THE TASK
Copy out the part that opens with the line containing "Task: Click the Lists section label" and runs through the last line, requests included. Increase every coordinate in the answers by 41, and leave the pictures out.

Element and text location data:

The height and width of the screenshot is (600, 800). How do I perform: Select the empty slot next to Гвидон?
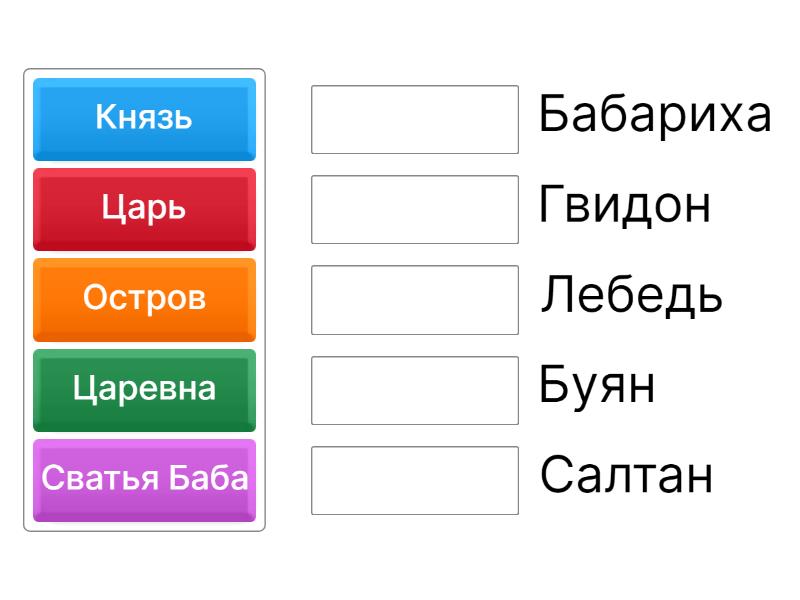coord(414,209)
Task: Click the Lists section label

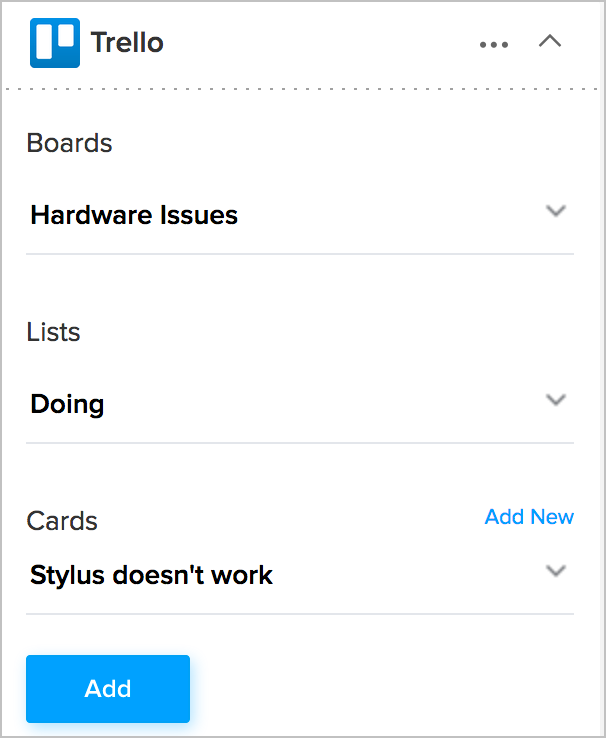Action: [x=54, y=332]

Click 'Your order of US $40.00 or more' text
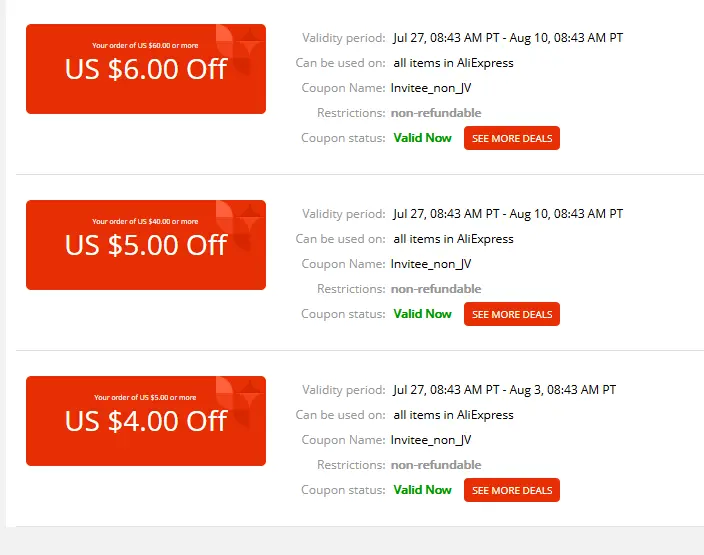tap(145, 221)
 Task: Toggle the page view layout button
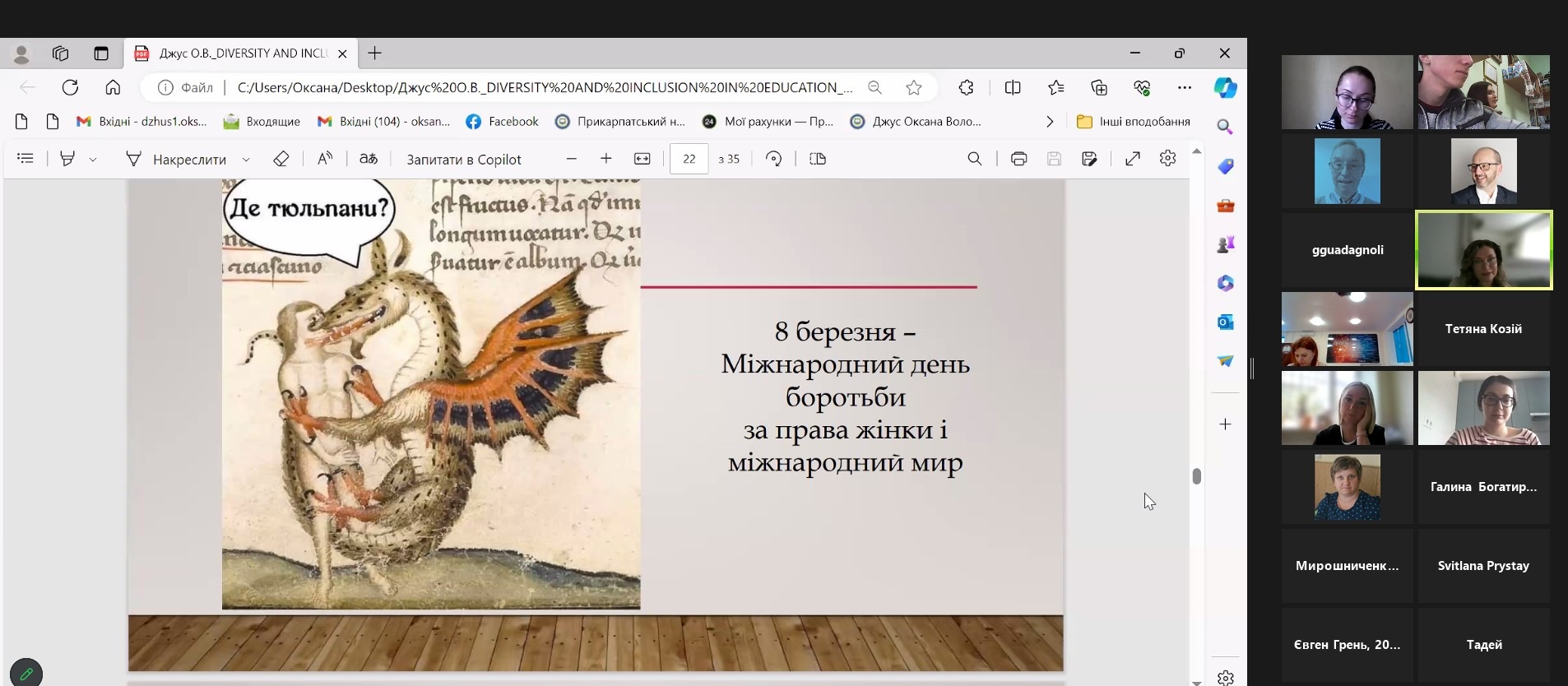pos(818,159)
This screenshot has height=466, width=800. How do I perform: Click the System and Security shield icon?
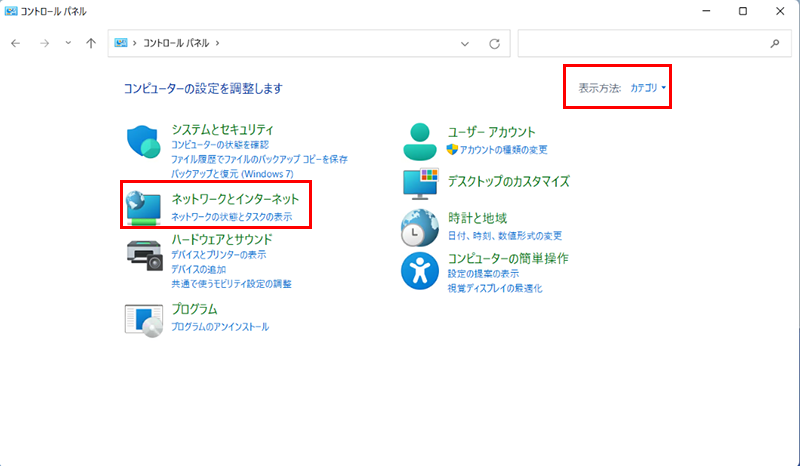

ANSWER TO THIS TASK
Task: Click the Lists section label

Action: [x=95, y=373]

Click 'Your order of US $40.00 or more' text
tap(186, 262)
 Task: Toggle the page view layout button
pos(859,200)
This screenshot has height=466, width=800. How do I perform: Click the System and Security shield icon?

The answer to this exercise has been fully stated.